Now some leading manufacturers are tweaking the lean sigma approach, according to Simon Scott, director in EY’s EMEIA advisory centre, Smart Factory. He says that while lean and six sigma are typically associated with green and black belts (small specialist teams that come in and make improvements and then leave), many organisations find this fails to deliver sustainable savings.

Referencing the run-to-target (RTT) manufacturing system practised by Proctor and Gamble (P&G), Scott says the consumer goods giant has sought to extend the benefits of lean and related theories to a system that reflects the needs of a knowledge-based economy. ‘P&G’s integrated work system [IWS] approach is based on servant leadership and total employee ownership,’ he says. ‘Many companies are struggling to achieve profitable growth, focusing on cost and cash, by cutting out waste. However, benefits have to be sustainable, so the employee-owned approach taken by P&G is being more widely adopted. Companies are under pressure to improve service, reduce lead times and cost, as well as introduce more personalised products.’

Learn not know

New digital tools encompassing big data analytics and the internet of things to improve data gathering, analysis and sharing are also changing management theory. ‘This allows IWS to become ever more granular – for example, measuring and monitoring micro line stops, condition monitoring to avoid downtime, and cost and sharing of the improvements,’ says Scott.

Intelligent automation is also a game-changer, he adds, as it can streamline or even eliminate entire processes through technologies such as robotic process automation and natural language processing tools such as chatbots. ‘This approach can greatly cut administrative mistakes, increase quality, reduce waste, cut costs and improve service,’ he says.

In his forthcoming book the AI Imperative, Kenneth Cukier, senior digital products editor of The Economist, says the management idea of the future is what he calls ‘learn not know’ (or LNK, pronounced ‘link’). ‘It takes as its inspiration an idea from Bayesian statistics, the core of today’s machine learning,’ explains Cukier. ‘It’s the idea of continuous improvement based on constant micro-tests and course corrections to always optimise activities to find new and better ways to accomplish tasks.’

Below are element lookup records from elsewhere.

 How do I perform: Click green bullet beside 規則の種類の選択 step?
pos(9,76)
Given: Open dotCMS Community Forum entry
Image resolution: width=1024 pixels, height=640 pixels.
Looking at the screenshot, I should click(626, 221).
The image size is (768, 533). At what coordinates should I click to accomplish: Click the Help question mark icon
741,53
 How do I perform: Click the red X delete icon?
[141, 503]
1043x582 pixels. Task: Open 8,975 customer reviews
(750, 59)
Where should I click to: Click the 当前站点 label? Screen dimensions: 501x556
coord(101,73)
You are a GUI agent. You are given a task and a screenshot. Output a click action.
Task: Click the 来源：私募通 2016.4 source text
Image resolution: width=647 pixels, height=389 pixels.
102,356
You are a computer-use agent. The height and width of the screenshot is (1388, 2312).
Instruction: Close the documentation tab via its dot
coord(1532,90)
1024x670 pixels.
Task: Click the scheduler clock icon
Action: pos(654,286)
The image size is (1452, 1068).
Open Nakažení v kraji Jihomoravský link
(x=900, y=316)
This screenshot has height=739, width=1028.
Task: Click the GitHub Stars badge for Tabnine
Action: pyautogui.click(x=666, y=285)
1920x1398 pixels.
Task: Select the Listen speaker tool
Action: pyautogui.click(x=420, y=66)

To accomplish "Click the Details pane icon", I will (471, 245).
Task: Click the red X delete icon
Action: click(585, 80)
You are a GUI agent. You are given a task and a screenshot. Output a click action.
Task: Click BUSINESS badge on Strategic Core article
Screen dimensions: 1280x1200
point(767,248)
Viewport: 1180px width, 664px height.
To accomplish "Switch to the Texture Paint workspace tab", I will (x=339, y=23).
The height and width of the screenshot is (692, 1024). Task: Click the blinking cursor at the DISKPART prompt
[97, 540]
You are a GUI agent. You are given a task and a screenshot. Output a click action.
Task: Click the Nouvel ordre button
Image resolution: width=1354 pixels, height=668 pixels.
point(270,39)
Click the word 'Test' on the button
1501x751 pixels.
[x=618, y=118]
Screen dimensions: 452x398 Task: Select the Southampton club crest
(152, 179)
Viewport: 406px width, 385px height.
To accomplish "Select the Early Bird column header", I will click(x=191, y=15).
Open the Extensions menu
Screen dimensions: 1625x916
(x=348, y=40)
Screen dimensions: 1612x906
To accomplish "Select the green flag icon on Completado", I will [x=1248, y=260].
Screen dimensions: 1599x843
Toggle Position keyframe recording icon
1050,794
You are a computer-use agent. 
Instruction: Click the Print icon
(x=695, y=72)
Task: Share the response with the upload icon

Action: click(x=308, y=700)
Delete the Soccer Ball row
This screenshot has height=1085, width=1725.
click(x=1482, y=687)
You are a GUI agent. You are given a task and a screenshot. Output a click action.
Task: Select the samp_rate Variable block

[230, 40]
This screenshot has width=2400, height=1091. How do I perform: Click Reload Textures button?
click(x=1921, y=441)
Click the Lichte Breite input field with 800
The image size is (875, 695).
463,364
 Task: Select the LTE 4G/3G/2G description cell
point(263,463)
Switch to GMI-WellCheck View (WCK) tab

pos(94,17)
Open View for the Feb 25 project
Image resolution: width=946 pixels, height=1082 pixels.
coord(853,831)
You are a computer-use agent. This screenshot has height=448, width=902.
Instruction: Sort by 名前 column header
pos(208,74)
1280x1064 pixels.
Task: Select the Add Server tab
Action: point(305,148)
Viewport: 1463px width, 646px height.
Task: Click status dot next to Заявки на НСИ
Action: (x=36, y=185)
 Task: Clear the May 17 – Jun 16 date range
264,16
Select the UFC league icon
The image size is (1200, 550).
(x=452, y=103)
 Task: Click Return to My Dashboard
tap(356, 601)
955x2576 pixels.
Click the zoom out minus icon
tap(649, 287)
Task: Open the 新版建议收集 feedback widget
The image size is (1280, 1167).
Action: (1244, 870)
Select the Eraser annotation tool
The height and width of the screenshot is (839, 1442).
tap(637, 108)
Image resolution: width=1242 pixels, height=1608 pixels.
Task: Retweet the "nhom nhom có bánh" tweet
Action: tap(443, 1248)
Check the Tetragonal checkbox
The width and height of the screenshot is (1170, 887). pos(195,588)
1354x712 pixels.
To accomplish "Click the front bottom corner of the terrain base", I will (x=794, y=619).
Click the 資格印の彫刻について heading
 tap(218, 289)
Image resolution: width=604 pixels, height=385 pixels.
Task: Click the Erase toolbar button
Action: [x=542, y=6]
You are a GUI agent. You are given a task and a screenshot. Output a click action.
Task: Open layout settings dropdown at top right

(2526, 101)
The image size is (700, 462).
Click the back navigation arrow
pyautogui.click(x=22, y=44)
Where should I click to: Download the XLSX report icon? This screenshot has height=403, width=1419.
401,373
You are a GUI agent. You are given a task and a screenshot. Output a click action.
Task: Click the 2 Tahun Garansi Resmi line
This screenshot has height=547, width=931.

The idea behind Bayesian statistics is that probabilities are always being updated on the basis of new information, says Cukier. He cites the Roomba autonomous robotic vacuum cleaner as the best example of the approach in practice. ‘It would be most efficient to upload the blueprints of a room and set the robot in motion. But the world is too complex to know how to specify the environment perfectly,’ he says. ‘So it’s better to build the system as a machine-learning algorithm, and set it in motion. It bumps into things, but continually course-corrects to eventually vacuum the whole surface area of the room. But it remembers its environment too, so it does better and better the more that it’s used. Modern companies need to be like Roombas and learn not know.’